§ **YOUR GOAL**: For the entries below, print exactly the lines between the line holding "Task: Open Compliance Studio" and the line holding "Tap the barcode", inclusive, and nothing else.

━━━━━━━━━━━━━━━━━━━━━━━━━━━━━━

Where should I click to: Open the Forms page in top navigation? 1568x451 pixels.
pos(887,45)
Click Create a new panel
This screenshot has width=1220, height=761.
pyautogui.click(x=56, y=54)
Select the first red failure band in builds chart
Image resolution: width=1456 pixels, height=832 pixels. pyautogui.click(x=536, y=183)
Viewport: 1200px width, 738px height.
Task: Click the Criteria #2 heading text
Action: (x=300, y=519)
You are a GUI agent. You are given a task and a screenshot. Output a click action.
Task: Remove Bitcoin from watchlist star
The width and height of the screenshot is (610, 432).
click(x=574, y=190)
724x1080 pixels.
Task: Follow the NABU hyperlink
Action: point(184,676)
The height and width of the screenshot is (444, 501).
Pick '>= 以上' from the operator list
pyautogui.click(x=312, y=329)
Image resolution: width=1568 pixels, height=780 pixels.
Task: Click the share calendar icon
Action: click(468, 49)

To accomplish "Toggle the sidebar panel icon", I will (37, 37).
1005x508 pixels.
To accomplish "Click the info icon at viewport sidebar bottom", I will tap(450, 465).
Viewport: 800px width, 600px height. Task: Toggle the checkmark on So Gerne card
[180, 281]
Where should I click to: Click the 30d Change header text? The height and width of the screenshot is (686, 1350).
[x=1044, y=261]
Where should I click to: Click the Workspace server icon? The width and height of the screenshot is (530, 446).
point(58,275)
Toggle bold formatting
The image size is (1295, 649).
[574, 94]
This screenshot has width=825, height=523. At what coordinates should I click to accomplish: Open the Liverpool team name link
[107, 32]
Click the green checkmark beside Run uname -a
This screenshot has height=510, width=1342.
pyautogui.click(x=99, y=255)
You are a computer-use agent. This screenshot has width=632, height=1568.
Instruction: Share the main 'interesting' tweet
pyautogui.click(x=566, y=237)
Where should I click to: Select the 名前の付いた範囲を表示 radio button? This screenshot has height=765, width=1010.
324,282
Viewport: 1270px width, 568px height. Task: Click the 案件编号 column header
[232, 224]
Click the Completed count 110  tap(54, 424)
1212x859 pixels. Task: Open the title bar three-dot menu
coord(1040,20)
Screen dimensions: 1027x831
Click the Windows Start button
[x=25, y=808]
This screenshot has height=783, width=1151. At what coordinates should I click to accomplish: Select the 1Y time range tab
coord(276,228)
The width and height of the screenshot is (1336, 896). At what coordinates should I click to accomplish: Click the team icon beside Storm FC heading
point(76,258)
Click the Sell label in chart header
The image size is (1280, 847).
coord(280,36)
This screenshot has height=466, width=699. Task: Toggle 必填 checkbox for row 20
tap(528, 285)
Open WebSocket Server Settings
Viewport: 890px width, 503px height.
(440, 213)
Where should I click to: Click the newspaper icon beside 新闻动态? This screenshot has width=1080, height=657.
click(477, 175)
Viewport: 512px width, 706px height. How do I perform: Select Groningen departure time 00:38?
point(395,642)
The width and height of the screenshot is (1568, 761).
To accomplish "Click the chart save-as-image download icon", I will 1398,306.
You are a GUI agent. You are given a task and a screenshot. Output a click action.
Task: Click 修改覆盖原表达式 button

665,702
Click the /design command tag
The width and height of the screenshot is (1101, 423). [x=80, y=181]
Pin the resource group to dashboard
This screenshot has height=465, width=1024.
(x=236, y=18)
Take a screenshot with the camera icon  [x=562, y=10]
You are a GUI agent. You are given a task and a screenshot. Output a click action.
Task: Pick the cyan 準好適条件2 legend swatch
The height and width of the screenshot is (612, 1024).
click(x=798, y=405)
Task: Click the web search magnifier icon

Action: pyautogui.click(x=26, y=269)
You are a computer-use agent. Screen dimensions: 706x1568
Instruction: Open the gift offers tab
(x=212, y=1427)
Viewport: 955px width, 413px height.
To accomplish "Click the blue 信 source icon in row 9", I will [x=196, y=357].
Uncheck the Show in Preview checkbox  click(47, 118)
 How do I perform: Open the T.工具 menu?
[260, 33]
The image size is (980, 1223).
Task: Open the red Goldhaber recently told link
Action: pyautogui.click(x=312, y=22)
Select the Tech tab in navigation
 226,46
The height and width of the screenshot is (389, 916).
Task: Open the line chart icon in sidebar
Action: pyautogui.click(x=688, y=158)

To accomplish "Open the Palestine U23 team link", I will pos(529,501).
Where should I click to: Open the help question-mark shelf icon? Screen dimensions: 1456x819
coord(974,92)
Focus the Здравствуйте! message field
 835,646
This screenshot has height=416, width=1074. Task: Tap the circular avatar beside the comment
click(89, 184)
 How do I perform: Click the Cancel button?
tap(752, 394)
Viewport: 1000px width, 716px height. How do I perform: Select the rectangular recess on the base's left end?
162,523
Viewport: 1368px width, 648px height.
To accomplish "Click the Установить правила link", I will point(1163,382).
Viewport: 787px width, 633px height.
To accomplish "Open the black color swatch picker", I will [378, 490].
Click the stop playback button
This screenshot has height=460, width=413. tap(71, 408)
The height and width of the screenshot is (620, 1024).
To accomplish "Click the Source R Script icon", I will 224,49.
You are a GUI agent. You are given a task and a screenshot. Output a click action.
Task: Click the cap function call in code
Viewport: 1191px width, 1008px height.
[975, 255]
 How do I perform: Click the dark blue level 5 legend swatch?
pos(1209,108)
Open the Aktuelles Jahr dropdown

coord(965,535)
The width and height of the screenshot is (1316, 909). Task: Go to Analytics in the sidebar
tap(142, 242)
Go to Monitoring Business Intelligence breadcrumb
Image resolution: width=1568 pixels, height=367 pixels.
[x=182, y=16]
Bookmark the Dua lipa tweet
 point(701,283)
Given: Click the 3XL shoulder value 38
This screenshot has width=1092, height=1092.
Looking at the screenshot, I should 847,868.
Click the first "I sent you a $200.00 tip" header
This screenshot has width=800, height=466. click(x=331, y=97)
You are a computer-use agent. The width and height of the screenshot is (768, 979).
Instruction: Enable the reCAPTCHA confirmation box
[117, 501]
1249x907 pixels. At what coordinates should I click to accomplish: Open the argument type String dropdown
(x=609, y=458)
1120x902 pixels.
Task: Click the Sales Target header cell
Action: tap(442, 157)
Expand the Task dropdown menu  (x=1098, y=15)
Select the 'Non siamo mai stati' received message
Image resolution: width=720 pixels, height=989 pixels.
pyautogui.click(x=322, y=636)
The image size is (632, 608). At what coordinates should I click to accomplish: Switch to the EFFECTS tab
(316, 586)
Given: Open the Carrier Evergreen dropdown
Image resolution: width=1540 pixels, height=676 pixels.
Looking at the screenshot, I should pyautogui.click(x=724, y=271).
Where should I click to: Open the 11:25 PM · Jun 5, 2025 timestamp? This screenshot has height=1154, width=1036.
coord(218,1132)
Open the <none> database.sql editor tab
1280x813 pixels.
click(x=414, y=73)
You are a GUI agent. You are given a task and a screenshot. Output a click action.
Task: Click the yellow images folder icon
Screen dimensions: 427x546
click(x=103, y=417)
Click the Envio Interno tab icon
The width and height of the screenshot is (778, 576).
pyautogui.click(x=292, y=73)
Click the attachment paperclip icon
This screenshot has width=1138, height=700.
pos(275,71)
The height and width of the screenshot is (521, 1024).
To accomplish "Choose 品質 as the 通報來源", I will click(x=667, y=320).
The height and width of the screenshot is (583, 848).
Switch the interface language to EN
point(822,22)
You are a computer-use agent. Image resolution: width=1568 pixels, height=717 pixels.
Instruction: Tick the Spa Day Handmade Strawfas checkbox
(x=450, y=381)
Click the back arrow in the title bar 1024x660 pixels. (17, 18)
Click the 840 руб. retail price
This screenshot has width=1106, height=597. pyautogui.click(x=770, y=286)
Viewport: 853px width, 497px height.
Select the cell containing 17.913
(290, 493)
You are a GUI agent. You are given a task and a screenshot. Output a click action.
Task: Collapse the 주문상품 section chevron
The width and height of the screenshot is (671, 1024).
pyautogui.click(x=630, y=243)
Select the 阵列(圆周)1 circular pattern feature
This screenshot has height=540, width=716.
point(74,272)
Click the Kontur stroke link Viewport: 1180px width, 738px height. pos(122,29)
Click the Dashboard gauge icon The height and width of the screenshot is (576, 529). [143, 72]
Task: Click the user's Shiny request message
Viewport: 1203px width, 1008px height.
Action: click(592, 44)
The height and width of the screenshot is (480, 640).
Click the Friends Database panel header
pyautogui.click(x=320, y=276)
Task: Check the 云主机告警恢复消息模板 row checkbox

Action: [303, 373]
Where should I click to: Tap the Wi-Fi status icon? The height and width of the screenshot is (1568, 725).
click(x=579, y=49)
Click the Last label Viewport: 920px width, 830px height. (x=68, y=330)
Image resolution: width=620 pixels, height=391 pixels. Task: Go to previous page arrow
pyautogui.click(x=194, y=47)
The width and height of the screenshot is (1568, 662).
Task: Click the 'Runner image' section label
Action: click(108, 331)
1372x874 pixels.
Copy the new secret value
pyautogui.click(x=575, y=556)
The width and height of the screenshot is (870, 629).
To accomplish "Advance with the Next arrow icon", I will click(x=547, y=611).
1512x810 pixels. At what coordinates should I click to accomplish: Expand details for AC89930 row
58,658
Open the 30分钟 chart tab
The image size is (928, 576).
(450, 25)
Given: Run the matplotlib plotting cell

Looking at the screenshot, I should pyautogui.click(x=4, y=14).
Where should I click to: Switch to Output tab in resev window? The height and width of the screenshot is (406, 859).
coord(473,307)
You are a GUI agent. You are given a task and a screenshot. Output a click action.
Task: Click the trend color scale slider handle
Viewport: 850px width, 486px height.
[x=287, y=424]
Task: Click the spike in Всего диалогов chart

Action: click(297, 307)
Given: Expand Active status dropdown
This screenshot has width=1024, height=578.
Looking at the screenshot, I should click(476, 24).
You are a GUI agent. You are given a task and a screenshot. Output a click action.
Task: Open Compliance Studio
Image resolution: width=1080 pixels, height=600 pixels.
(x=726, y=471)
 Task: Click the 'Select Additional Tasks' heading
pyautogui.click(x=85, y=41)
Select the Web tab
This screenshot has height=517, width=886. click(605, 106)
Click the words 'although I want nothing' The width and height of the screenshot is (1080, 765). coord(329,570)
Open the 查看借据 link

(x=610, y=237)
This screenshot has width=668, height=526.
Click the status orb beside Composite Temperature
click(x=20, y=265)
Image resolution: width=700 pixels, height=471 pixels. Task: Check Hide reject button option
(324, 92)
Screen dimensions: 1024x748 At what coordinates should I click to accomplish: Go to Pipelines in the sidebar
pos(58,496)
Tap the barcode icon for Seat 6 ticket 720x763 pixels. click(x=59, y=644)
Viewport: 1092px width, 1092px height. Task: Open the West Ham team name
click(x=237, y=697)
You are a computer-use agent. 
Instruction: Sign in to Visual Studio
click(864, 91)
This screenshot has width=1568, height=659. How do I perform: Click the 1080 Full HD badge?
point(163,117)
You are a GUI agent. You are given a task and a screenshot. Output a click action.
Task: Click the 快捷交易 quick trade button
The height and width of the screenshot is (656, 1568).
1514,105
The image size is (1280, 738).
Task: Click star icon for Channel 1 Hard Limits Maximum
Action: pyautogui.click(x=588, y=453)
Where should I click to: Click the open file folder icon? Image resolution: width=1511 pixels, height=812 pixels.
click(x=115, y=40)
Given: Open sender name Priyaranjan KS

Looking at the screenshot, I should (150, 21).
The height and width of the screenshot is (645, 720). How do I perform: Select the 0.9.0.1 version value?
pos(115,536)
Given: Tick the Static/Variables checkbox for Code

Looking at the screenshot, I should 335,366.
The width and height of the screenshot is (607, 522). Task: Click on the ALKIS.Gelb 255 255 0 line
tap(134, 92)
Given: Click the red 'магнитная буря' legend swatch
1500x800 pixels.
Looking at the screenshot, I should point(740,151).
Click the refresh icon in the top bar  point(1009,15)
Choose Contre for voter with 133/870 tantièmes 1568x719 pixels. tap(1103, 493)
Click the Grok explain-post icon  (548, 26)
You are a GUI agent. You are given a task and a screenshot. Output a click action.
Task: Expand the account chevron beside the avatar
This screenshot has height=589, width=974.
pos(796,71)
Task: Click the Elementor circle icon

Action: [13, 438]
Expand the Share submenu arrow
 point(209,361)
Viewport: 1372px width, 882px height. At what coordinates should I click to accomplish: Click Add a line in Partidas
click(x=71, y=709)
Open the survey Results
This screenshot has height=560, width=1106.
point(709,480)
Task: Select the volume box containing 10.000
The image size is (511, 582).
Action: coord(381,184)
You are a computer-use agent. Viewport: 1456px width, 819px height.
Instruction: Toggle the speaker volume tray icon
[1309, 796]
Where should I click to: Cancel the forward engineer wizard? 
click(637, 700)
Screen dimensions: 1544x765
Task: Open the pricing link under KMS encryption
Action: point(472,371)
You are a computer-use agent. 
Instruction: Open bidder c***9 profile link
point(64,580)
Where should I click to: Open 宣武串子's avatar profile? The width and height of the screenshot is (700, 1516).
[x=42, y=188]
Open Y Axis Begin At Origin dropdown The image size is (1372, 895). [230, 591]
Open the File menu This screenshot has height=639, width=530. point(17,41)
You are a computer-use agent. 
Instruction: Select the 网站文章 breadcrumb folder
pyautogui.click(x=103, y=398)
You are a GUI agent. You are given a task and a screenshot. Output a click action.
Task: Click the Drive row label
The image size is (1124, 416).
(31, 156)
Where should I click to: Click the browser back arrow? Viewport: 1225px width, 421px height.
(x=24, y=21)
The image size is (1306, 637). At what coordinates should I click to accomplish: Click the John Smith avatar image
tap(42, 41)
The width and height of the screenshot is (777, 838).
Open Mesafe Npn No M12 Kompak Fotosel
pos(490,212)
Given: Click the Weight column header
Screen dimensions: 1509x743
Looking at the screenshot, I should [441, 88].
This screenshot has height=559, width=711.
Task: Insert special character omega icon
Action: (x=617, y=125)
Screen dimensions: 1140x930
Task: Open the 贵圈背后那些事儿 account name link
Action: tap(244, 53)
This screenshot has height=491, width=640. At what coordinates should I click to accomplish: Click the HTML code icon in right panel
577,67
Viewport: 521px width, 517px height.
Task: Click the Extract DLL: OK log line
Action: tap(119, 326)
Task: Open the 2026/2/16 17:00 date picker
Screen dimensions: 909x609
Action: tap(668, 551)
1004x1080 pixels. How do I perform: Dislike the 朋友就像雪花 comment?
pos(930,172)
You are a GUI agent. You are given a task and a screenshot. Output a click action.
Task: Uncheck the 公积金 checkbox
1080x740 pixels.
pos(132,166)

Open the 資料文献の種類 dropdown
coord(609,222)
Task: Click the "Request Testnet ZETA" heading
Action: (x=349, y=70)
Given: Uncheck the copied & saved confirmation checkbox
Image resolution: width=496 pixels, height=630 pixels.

━━━━━━━━━━━━━━━━━━━━━━━━━━━━━━

§ **RESULT OF THE TASK**:
Task: Open Compliance Studio
Image resolution: width=1080 pixels, height=600 pixels.
(x=726, y=471)
 Task: Click the 'Select Additional Tasks' heading
pyautogui.click(x=85, y=41)
Select the Web tab
This screenshot has height=517, width=886. click(605, 106)
Click the words 'although I want nothing' The width and height of the screenshot is (1080, 765). coord(329,570)
Open the 查看借据 link

(x=610, y=237)
This screenshot has width=668, height=526.
Click the status orb beside Composite Temperature
click(x=20, y=265)
Image resolution: width=700 pixels, height=471 pixels. Task: Check Hide reject button option
(324, 92)
Screen dimensions: 1024x748 At what coordinates should I click to accomplish: Go to Pipelines in the sidebar
pos(58,496)
Tap the barcode icon for Seat 6 ticket 720x763 pixels. click(x=59, y=644)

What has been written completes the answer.